Sesame Seade (her real first name is allegedly
Sophie, but 'Sophie Seade' doesn't make any sense, does it?) is an audacious, precocious, slightly obnoxious, roller-skating self-made-superheroine. There are as many connections in her brain as there are stars in the universe, which is the case for everyone, but not everyone uses them to save the world as regularly as she does.
What are the books like?
They're pretty funny. According to a rumour, even Professors chuckle when they read them. And Professors are people who only chuckle when they have carefully weighed the pros and cons of chuckling (pro: rush of endorphin to the brain; con: distasteful noise). They're full of action and adventure. They have quite a lot of animals in them, including: ducks, cats, grasshoppers, hornets, hedgehogs, toads, frogs, parents. They've got cool illustrations for eyes to take small breaks before the adventure goes on. They've got puns and jokes and references to things you've never heard of.
Who are the books for?
People who are very sad and need cheering up; people who are very happy and need even more happiness; people who are just at normal levels of happiness and want to be entertained. Of course children between 8 and 11 are the most likely to pick it up. But they're also suitable for a lot of other people. For example, people who sneeze in the sun; people who work in banks; people who play the clarinet; people who have more than one dog; people who would like to be better cooks; people who smell bad in the morning; people who don't think it's necessary to carry an umbrella at all times; people whose parents have asked them as Friends on Facebook; people who constantly get their left and right mixed up; people who have dimples on their bumcheeks; people who don't think they'll like the books.

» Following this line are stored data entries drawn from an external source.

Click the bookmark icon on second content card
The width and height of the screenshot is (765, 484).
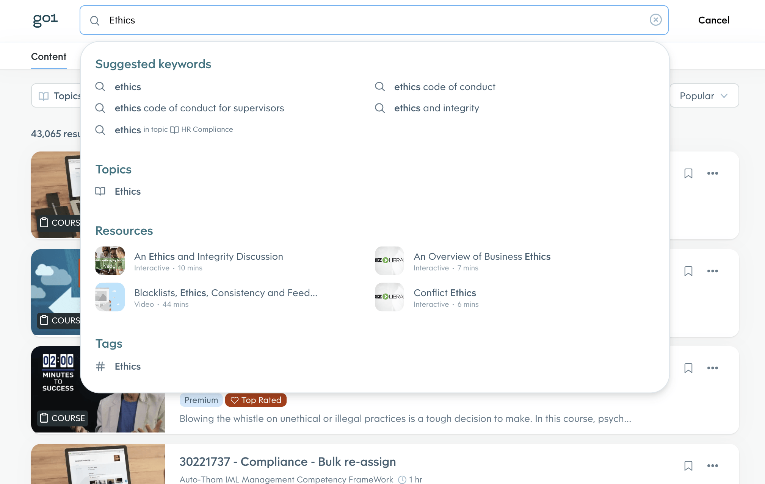[x=688, y=271]
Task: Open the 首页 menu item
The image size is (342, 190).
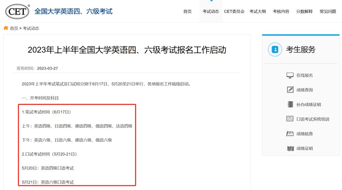Action: click(x=187, y=11)
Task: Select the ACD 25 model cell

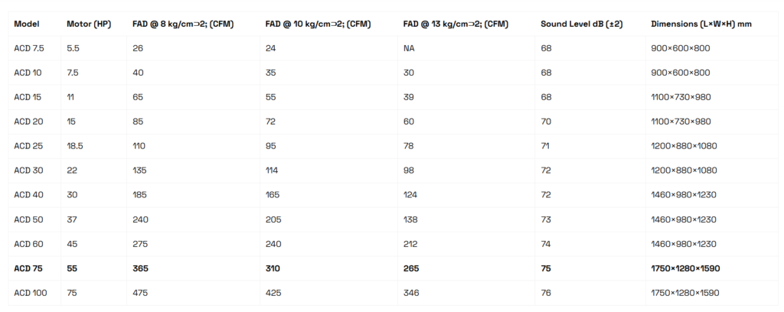Action: pyautogui.click(x=28, y=146)
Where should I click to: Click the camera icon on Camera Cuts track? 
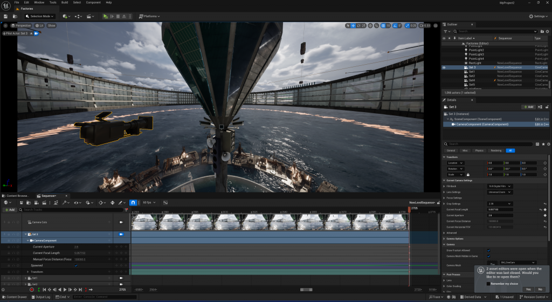tap(121, 222)
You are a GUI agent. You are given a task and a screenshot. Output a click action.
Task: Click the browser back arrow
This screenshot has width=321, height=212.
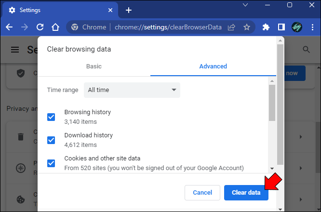tap(9, 27)
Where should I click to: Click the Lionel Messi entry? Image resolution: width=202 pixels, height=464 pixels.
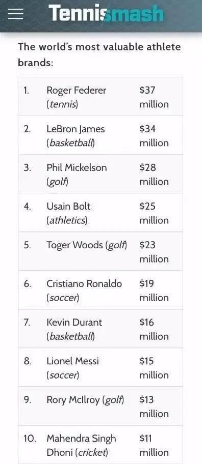[72, 368]
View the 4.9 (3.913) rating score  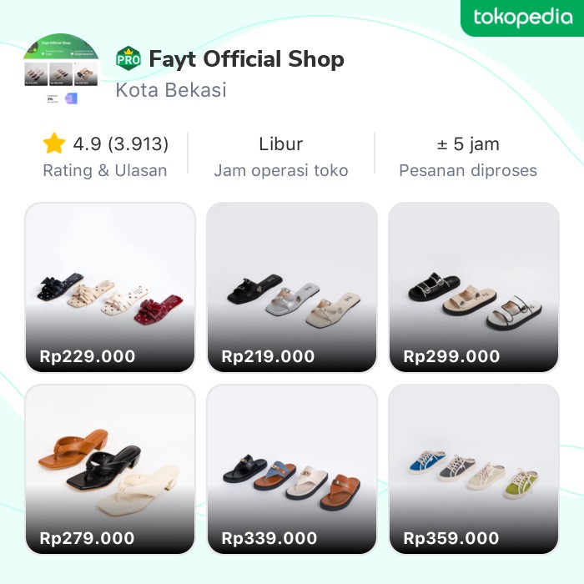120,144
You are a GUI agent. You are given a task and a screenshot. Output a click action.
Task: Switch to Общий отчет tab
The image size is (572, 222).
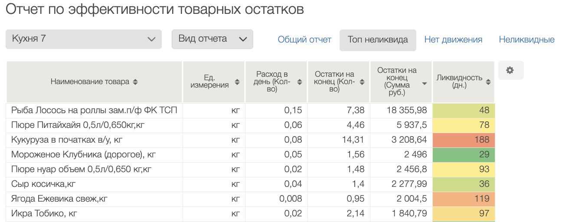coord(304,40)
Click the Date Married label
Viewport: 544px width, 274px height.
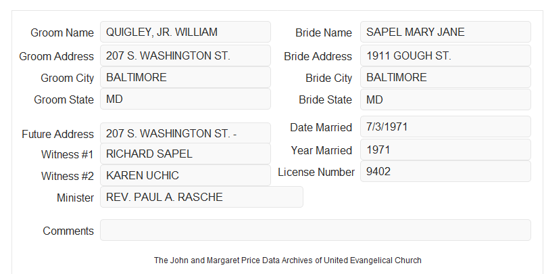pos(321,127)
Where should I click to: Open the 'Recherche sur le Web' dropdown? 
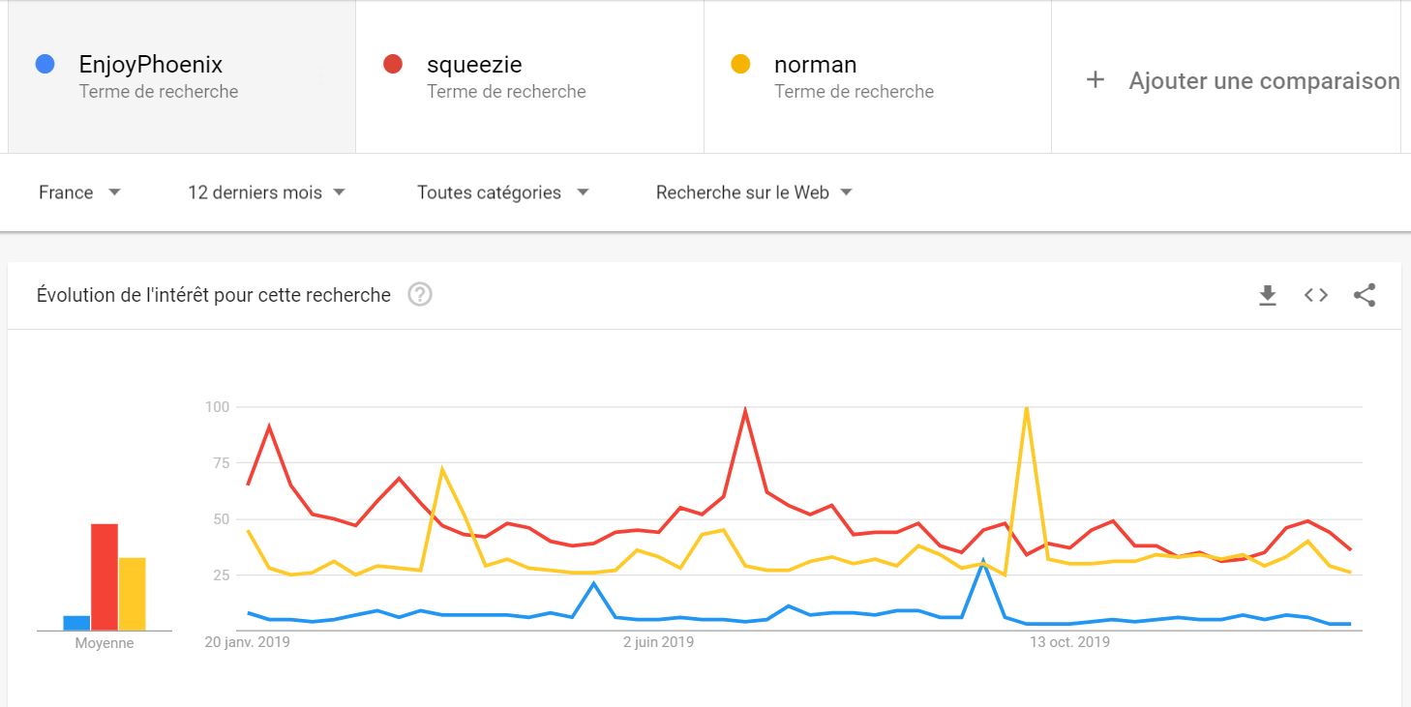coord(754,192)
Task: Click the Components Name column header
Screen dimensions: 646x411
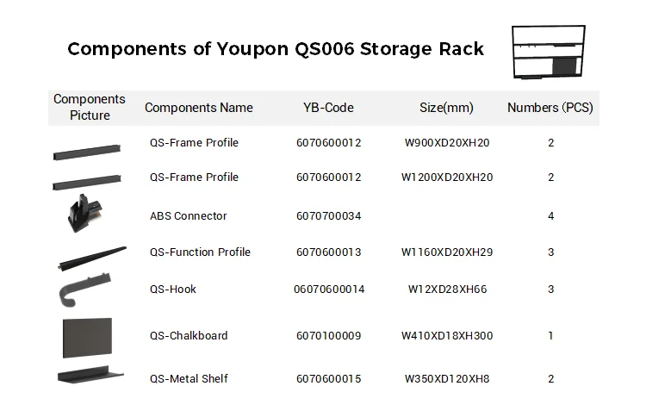Action: click(199, 108)
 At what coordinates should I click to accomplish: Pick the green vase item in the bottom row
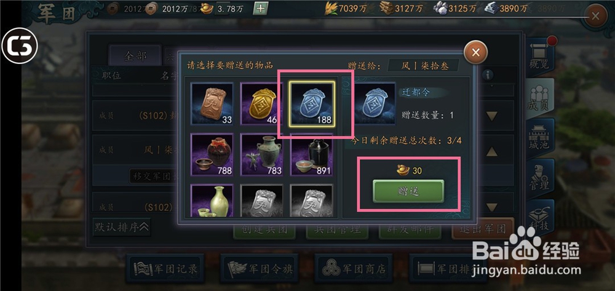(212, 201)
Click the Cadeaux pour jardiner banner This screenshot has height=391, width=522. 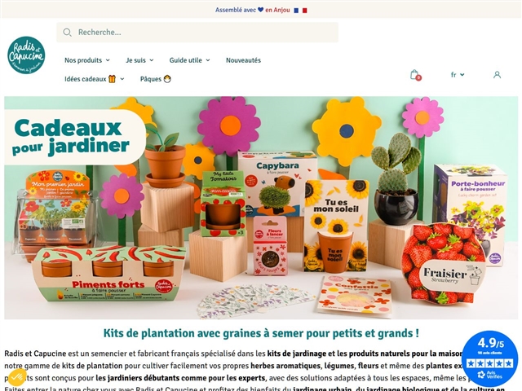coord(261,208)
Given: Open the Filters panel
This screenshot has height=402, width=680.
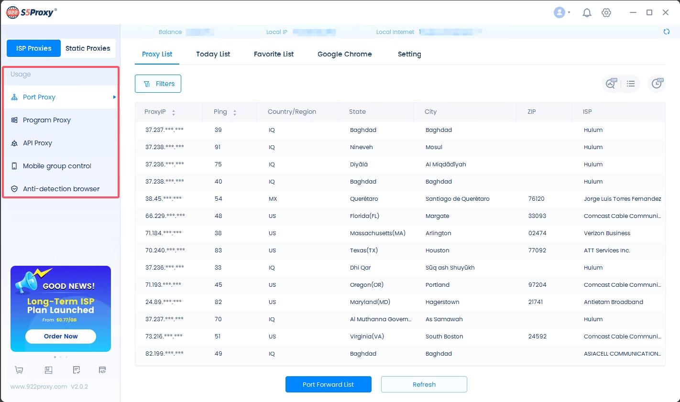Looking at the screenshot, I should 158,84.
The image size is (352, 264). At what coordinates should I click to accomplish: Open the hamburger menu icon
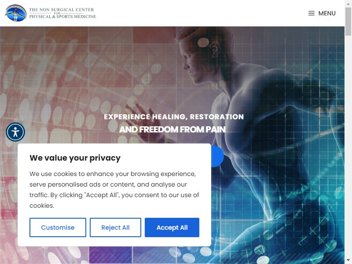[x=311, y=13]
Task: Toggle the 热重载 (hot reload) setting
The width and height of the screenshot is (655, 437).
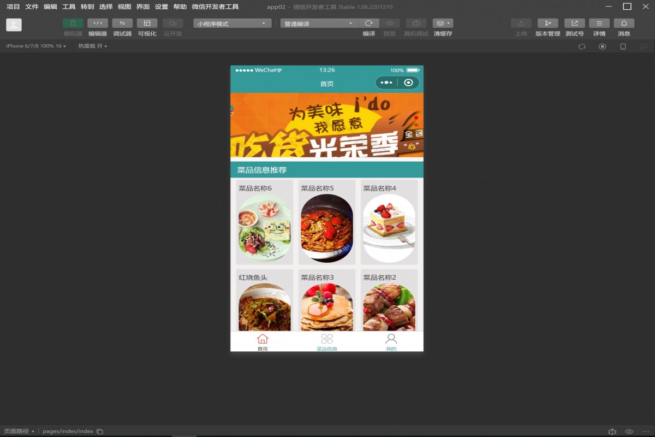Action: pos(91,46)
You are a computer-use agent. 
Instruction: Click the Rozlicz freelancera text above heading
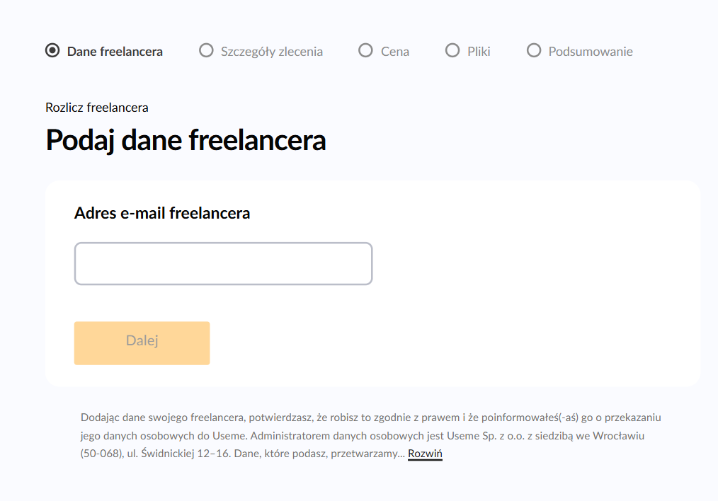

How many books are there going to be?
So far, three:
Sleuth on Skates, Gargoyles Gone AWOLand Scam on the Cam. The first one takes place on land; the second one takes Sesame to the rooftops; the third one is on the riverside... And all of them have things in them that are not completely Health & Safety conscious.
And how can one read those cool-sounding books?
First, one must learn to read, or find someone who can read and ask them nicely if they can read them to one, insisting that they shall enjoy the process very much as they are full of fun and adventure. Then, the books can be either bought or borrowed. They can be bought online here (Waterstones),here (Heffers), here (Foyles), here (Amazon), or they can be bought in the actual stores, or in any independent bookstore. They can be borrowed from libraries. If they're not there, one can ask the librarian nicely to get them for the library, insisting that it will be for the benefit of everyone as general levels of 'hahaha' and chuckles will be raised and the world will be a slightly happier place. If the librarian objects that the library must remain a quiet place and not one resonating with loud laughs, one can insist that they promise they will be very silent 'hahaha's, of the kind that hurt one's stomach quite a lot more than Toby's dad's cooking (e.g. chicories with lard). They can also be borrowed from friends who have them; in which case one must make sure that one's friend will be OK with one snorting one's drink all over the pages from laughter.